Schäden durch Bergsenkung Streit um Salzbergbau – Kirche schöpft Mut

Alpen/Büderich · Im Mai 2015 platzte in der Kirche St. Peter in Büderich der geflieste Boden im Mittelschiff auf. Die Kirchengemeinde St. Ulrich sieht sich nun im Beweissicherungsverfahren bestätigt, dass Bergsenkungen ursächlich für den Schaden sind.

  Im Mai 2015 sind in der Büdericher Kirche Bodenfliesen geborsten. Ein Gutachten kommt nun zu dem Schluss, dass Salzbergbau verantwortlich ist.

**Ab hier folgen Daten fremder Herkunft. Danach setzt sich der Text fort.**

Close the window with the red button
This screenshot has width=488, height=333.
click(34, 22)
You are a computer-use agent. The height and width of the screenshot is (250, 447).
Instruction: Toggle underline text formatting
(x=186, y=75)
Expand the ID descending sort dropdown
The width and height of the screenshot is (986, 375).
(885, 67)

Im Mai 2015 sind in der Büdericher Kirche Bodenfliesen geborsten. Ein Gutachten kommt nun zu dem Schluss, dass Salzbergbau verantwortlich ist.

Foto: Ekkehart Malz

Am 7. Mai 2015, ein Donnerstag, ist Küster Hans-Joachim Thürmer nach einer Trauerfeier gegen 16.30 Uhr noch am Hochaltar in der ansonsten menschenleeren Kirche St. Peter in Büderich beschäftigt, als ein Knall die andächtige Stille durchbricht. Im Mittelgang steigt eine Staubwolke auf, uralte Fliesen platzen, der Boden tut sich auf. Für das zunächst höchst rätselhafte Geschehen gibt’s nun, siebeneinhalb Jahre später, ganz offenbar eine ziemlich weltliche Erklärung. Dietmar Heshe, Leitender Pfarrer an St. Ulrich, Anwalt Michael Terwiesche und Bergbau-Experte Peter Immekus haben am Montag „endlich“ das Ergebnis des Fachgutachtens im vor vier Jahren vom Landgericht Kleve angestoßenen Beweissicherungsverfahren vorgestellt. „Das kommt zu 100 Prozent zu dem Schluss, dass die Schäden in der Kirche, die auf rund 150.000 Euro beziffert werden, auf Bergsenkungen zurückzuführen sind“, fasst Heshe die Kernaussage zusammen.